Rabshekah makes an excellent tool illustrating the governmental game of “man dominating man to his harm.” He is the consummate politician, here blustering, there promising wonderful things, then threatening, saying whatever he must to get his way, unworried that he contradicts himself. (“The Rabshekah,” some translations say, for it is a title, not a name.) Menacing Jerusalem outside the city walls, he blusters that he has full authority from God:
“Now is it without authorization from Jehovah that I have come up against this land to destroy it? Jehovah himself said to me, ‘Go up against this land and destroy it.’” (36:10)
But then, apparently indicating that he doesn’t, he boasts that Jehovah can’t stop him anyway: “Who among all the gods of these lands have rescued their land out of my hand, so that Jehovah should rescue Jerusalem out of my hand?” (36:20)
A few grandiose promises follow: “Make peace with me and surrender, and each of you will eat from his own vine and from his own fig tree and will drink the water of his own cistern, until I come and take you to a land like your own land, a land of grain and new wine, a land of bread and vineyards. (36:16-17) What a liar! Everyone knew how Assyria treated those they overran.
Then there is some trash-talking of Hezekiah the king, challenging him directly: “What is the basis for your confidence? You are saying, ‘I have a strategy and the power to wage war,’ but these are empty words.” (36:4-5)
—then seeking to undermine him: “This is what the king says, ‘Do not let Hezekiah deceive you, for he is not able to rescue you. And do not let Hezekiah cause you to trust in Jehovah by saying: “Jehovah will surely rescue us, and this city will not be given into the hand of the king of Assyria.” (36:14-15)
Not to be too crude here, but he literally tells them to eat sh*t—or, close enough: “Is it just to your lord and to you that my lord sent me to speak these words? Is it not also to the men who sit on the wall, those who will eat their own excrement and drink their own urine along with you?” (36:12)
He gets the politics wrong: “Look! You trust in the support of this crushed reed, Egypt, which if a man should lean on it would enter into his palm and pierce it.” (36:6) Did he? When push came to shove, he appealed to Jehovah through Isaiah; he didn’t whistle to Egypt at all. It may be his papa Ahaz that Rabshekah is thinking of, who disdained Jehovah and couldn’t kiss up to the neighboring king (in this case, Assyria itself) fast enough.
Nonetheless, the higher critics assume he did appeal to Egypt. There’s no real evidence that he did; it probably just reflects the critics’ own view that life revolves around politics and a nation’s survival of the fittest instincts to dominate other nations, in which everyone must pick a side—how can one pick God as a side? “Yeah, well, he never denied it, did he?” they might mutter. He didn’t confirm or deny anything, but told all the people to zip it:
“But they kept silent and did not say a word to him in reply, for the order of the king was, “You must not answer him.” (36:21) Often, that’s the best way to deal with a blowhard. “Don’t feed the troll,” is how it might be put in modern times.

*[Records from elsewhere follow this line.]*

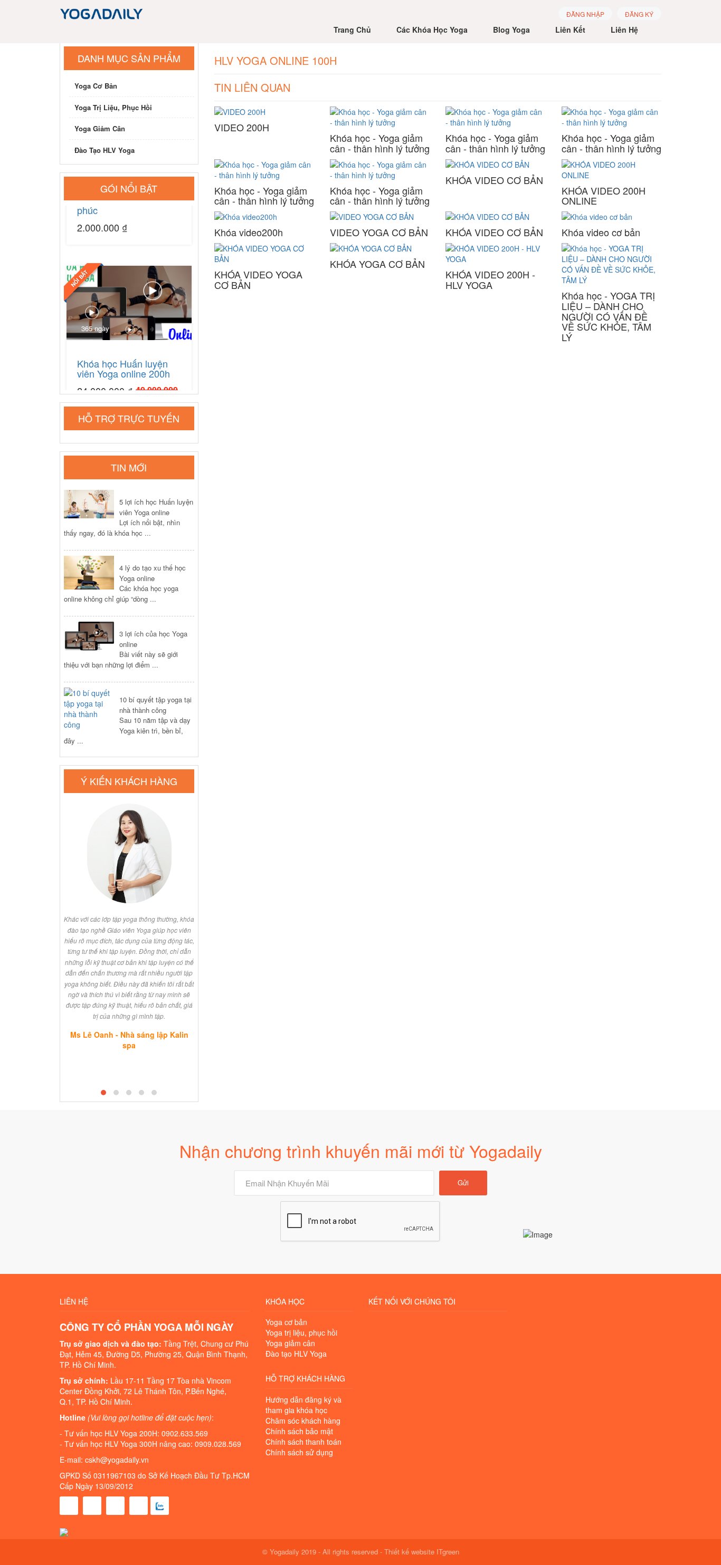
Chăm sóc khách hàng (302, 1420)
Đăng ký (639, 13)
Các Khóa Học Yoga (432, 29)
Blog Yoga (511, 29)
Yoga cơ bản (95, 86)
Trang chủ (352, 29)
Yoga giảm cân (99, 128)
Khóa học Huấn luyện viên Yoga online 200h (123, 357)
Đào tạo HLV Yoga (104, 150)
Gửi (463, 1182)
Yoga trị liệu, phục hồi (113, 107)
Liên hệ (624, 29)
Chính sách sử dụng (299, 1452)
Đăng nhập (585, 13)
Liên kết (570, 29)
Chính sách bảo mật (299, 1431)
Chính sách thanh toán (303, 1441)
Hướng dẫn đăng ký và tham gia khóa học (303, 1404)
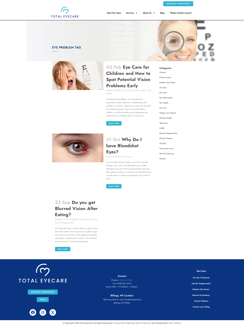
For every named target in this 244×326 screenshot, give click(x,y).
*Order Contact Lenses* (181, 12)
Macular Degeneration (64, 222)
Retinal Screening (166, 153)
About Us (147, 12)
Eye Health (163, 102)
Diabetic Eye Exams (80, 219)
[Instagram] (43, 312)
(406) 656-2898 (125, 280)
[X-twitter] (52, 312)
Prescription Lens (166, 148)
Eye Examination (139, 90)
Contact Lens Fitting (201, 306)
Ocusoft (162, 143)
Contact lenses (165, 77)
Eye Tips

Then those critics will point to Isaiah’ chapters 30 and 31, where he says turning to Egypt would a bad idea, ignoring any possibility that Hezekiah might have taken such warnings to heart. Maybe some of his court pushed that way; it’s possible. But chapter 37 shows where Hezekiah looks for salvation. It is to Jehovah, not to Egypt.
He is practical, though. Don’t think he was not. Early on, he tried to buy his way out:
“I am at fault,” he said. “Withdraw from against me, and I will give whatever you may impose on me.” The king of Assyria imposed on King Hezekiah of Judah a fine of 300 silver talents and 30 gold talents.” (2 Kings 18:14) Not that it did him any good. The Assyrian king gobbled up all that gold and then still pressed for conquest. It’s another reason that one might not trust Rabshekah’s promises.
Sennacherib’s own recorded annals reverses the order. “As to Hezekiah, the Jew, he did not submit to my yoke. . . . I made [him] a prisoner in Jerusalem, his royal residence, like a bird in a cage. . . . Hezekiah himself . . . did send me, later, to Nineveh, my lordly city, together with 30 talents of gold, 800 talents of silver.” (British Museum Prism)
Oh, sure! He conquers city after city, but Hezekiah he lets off with just a heavy fine? Not likely! This inverted order of events “looks like a screen to cover up something which he does not wish to mention,” states Funk and Wagnalls New Standard Bible Dictionary of 1936. (p 829) I wonder what that could be.
Save us from grandstanding politicians with their air of entitlement, the ultimate “King of the Mountain” players, the choice enablers of man dominating man to his harm. They finally hanged that politician that everyone thought should be hanged. “Any last words?” they asked him on the scaffold. “This is unacceptable!” he declared, as the trap door dropped open and the rope snapped taut. It’s probably what Sennacherib and Rabshekah said as the rope snapped taut on them and all their chums.